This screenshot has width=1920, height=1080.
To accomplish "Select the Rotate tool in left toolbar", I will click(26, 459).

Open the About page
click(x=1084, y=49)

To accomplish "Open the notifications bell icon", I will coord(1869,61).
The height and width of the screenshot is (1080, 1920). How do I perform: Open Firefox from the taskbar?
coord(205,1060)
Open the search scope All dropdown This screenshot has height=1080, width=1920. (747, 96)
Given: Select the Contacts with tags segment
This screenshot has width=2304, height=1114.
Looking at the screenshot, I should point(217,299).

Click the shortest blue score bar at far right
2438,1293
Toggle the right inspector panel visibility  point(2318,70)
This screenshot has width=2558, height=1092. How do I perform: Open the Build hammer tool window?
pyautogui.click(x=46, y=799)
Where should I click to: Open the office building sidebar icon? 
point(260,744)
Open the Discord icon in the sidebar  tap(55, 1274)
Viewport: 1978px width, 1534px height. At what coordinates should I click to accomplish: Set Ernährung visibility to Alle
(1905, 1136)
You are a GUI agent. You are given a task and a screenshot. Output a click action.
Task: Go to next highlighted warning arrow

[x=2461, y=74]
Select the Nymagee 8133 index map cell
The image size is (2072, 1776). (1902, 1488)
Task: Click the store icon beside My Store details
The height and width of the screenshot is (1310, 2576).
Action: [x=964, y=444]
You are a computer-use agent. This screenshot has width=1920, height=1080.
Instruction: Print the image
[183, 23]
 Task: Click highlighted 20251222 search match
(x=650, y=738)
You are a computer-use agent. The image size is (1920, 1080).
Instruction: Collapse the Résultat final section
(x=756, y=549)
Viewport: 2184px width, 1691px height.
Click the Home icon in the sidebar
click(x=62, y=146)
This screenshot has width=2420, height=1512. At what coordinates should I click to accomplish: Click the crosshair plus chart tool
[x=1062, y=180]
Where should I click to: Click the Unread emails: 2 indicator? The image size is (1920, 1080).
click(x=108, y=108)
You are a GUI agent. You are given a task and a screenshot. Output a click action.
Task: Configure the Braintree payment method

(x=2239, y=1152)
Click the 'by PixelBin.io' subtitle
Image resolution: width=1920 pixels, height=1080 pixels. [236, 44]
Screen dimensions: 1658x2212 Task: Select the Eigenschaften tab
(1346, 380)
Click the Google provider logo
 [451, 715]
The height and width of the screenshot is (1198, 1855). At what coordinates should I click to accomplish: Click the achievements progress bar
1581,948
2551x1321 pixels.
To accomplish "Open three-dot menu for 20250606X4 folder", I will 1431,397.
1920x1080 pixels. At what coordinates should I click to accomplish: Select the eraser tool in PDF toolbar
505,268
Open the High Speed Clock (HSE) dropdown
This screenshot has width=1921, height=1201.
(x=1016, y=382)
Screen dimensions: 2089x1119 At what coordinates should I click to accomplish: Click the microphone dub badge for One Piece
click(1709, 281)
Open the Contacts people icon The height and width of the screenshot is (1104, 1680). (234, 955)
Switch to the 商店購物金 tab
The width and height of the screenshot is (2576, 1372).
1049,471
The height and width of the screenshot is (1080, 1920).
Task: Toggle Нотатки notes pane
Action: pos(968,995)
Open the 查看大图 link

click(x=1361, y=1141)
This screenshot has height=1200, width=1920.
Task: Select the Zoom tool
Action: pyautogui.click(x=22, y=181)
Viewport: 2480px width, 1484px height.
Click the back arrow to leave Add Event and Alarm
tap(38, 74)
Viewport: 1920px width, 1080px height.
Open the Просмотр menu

* TASK TO CARRY OUT
When a line in the data contains "will", return it as written.

* EXPECTED ANSWER
To accomplish "Select the Rotate tool in left toolbar", I will click(26, 459).
To accomplish "Open the notifications bell icon", I will coord(1869,61).
To accomplish "Open three-dot menu for 20250606X4 folder", I will 1431,397.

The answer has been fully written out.